Meanwhile, the nodal power balance error is defined as:
E P B = 1 N i = 1 N Δ P i ) 2 + ( Δ Q i 2
Here, Δ P i and Δ Q i denote the active and reactive power balance errors of node i, respectively, and N denotes the number of system nodes.
As shown in Figure 5 and Figure 6, the state estimation performance varies significantly under different measurement configurations. In general, the richer the measurement information, the closer the estimated results are to the true values. This indicates that multi-source heterogeneous measurement fusion can supplement the effective measurement information through complementarity among different measurement types and improve the numerical stability of state estimation. It can also use data redundancy to weaken the influence of insufficient single-source measurements on the estimation results, thereby improving the estimation accuracy of both voltage magnitudes and phase angles.

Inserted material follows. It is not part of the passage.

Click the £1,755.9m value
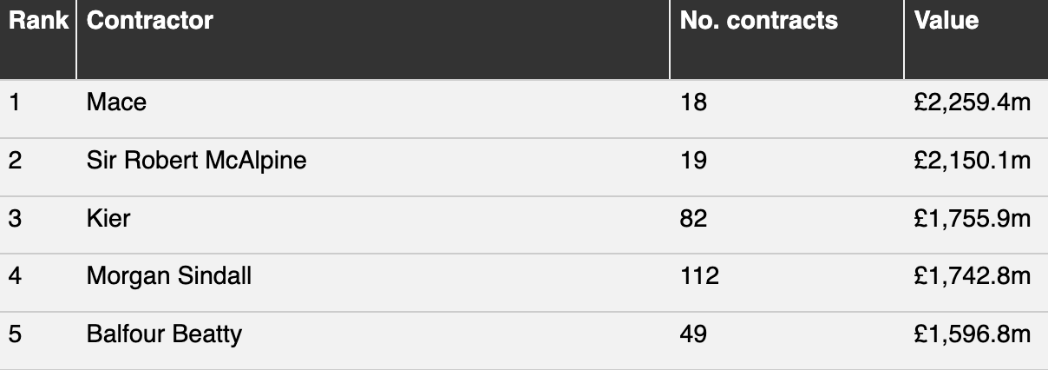 [x=972, y=218]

5.5. Qualitative Role Analysis of Credibility Indicators

To further clarify the individual roles of the four credibility indicators in multi-source heterogeneous measurement fusion, a qualitative role analysis is conducted. Each indicator is discussed according to the data-quality risk it addresses and the possible conceptual effect caused by removing it from the credibility-aware fusion strategy.
As shown in Table 5, the four indicators qualitatively address different data-quality risks, including measurement delay, data missingness, accuracy differences, and virtual–real deviations. Their joint use provides a more comprehensive basis for credibility-aware multi-source measurement fusion.

5.6. Sensitivity Analysis of AHP Weights

In addition, we have added a weight sensitivity analysis. Specifically, the four weights are perturbed within the specified ranges, and the perturbed weights are renormalized before recalculating the final state estimation errors. The sensitivity analysis results are as follows:
As shown in Table 6, when the four credibility weights vary within a certain range, the voltage magnitude error and phase angle error change only slightly, and no significant degradation of the state estimation results is observed. This indicates that the proposed credibility-aware fusion strategy has a certain degree of robustness to weight settings.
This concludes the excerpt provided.